**Document section**
--- --- ---

Adding fluoride to Christchurch’s drinking water could cost the city about $10 million, according to a preliminary estimate.
It has some questioning whether the health benefits of fluoridation outweigh the cost.
Councils decide whether to fluoridate their public drinking-water supplies, but a bill making its way through Parliament would hand that decision-making to District Health Boards (DHBs) – although councils would still have to foot the bill.
The bill passed its first reading and is now open for public comment.
Information requested from Christchurch City Council staff by councillor Vicki Buck estimated the cost of fluoridation to be around $10.5 million, with an ongoing cost of about $500,000 per year.
The estimate, which was “very preliminary”, was based on the cost to set up dosing sites around the city.
Buck said it was clear fluoridation would be expensive, but under the proposed legislation council may not get a say on whether it happens.
“It’s unusual for the authority that’s not responsible for implementing it to make the decision,” she said.
“I just like the idea that whoever makes the decision is responsible for the implementation as well, not somebody telling you you have to do it.”
Fluoridation had not been on the council’s agenda at any point in the last 15 years, she said.
Mayor Lianne Dalziel said last year she opposed fluoridation due to the likely cost. Her predecessor, Sir Bob Parker, was also against.
The Canterbury DHB (CDHB) has long supported fluoridation, signing a position statement in support in 2003.
Christchurch is New Zealand’s largest city without a fluoridated drinking water supply.
The city’s water is entirely untreated, due to its high-quality source: water that falls as rain high in the Southern Alps, which flows down the Waimakariri River and seeps into aquifers beneath the city.

--- --- ---

**Data for review**
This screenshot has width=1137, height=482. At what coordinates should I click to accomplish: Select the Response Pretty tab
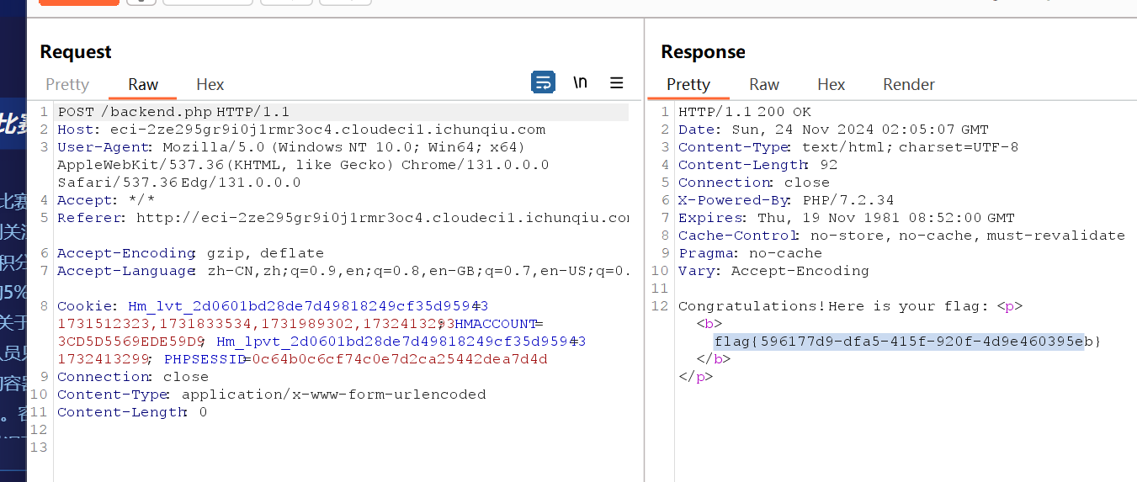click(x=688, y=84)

--- --- ---

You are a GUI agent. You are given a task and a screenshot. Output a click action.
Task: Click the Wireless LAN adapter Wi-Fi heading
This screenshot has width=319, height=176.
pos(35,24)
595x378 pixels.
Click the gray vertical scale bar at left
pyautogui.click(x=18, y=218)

--- --- ---

**Required action**
Extend the news report on the cost of fluoridating Christchurch's drinking water, starting right after its final sentence.

**Output**
Around 170 wells draw from the aquifers, with about 55 council pumping stations.
The complex system, combined with the lack of existing treatment infrastructure, meant any additions to the water would be costly.
Canterbury Medical Officer of Health Dr Alistair Humphrey said the costs of fluoridation would have to be carefully weighed against the benefits, which were significant.
“The situation in Christchurch is different to many parts of the country because we do have well over 100 separate bores providing drinking water to the population, which means treatment of the water supply is complicated,” he said.
“Christchurch is a special case where we will need to consider the issue very carefully.”
There was no doubt fluoride was an effective way to prevent tooth decay, a preventable disease that tied up valuable hospital resources, he said.
“FTooth decay is one of our most serious non-communicable diseases.
“It ties up a lot of theatre time for our district health boards … because children often require general anaesthetic to remove teeth.
“The cost goes beyond just the tragedy of a child whose diet and lifestyle is affected by dental caries, it also impinges on the ability of the health service to provide other important surgical operations.”
Research in 2004 found Canterbury children had significantly higher rates of tooth decay than those in Wellington, where water is fluoridated.